BEGIN INFORMATION SHOWN

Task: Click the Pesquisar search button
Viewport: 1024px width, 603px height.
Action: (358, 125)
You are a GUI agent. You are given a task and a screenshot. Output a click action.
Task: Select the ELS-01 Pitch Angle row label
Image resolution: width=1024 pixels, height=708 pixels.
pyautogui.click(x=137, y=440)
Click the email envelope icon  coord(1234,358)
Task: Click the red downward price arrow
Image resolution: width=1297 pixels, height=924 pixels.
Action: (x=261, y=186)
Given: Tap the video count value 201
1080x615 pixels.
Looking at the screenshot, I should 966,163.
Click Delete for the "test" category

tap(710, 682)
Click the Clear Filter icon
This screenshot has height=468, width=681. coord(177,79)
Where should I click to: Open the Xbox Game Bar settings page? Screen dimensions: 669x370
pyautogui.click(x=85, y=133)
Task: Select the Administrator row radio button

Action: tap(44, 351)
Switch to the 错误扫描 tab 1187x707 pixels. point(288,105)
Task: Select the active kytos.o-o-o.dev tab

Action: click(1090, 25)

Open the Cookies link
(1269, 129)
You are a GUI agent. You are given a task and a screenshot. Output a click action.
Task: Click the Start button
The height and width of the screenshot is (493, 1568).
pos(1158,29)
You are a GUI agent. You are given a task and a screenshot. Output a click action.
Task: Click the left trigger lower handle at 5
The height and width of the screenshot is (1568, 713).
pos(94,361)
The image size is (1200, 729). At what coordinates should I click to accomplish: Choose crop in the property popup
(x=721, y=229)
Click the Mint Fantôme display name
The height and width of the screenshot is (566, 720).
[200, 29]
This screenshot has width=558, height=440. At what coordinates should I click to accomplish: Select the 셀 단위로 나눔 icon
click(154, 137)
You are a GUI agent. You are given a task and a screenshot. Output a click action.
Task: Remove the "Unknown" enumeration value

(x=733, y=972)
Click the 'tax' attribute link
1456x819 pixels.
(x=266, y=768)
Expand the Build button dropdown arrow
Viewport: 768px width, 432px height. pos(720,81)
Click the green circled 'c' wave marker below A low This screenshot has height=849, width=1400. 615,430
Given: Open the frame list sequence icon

END INFORMATION SHOWN

_REQUIRED ACTION_. Extract exactly the leading lines of the data, stopping at and including the line with "Task: Click the red downward price arrow".

_RESULT FOR THIS TASK_.
Task: Click the Pesquisar search button
Viewport: 1024px width, 603px height.
Action: (358, 125)
You are a GUI agent. You are given a task and a screenshot. Output a click action.
Task: Select the ELS-01 Pitch Angle row label
Image resolution: width=1024 pixels, height=708 pixels.
pyautogui.click(x=137, y=440)
Click the email envelope icon  coord(1234,358)
Task: Click the red downward price arrow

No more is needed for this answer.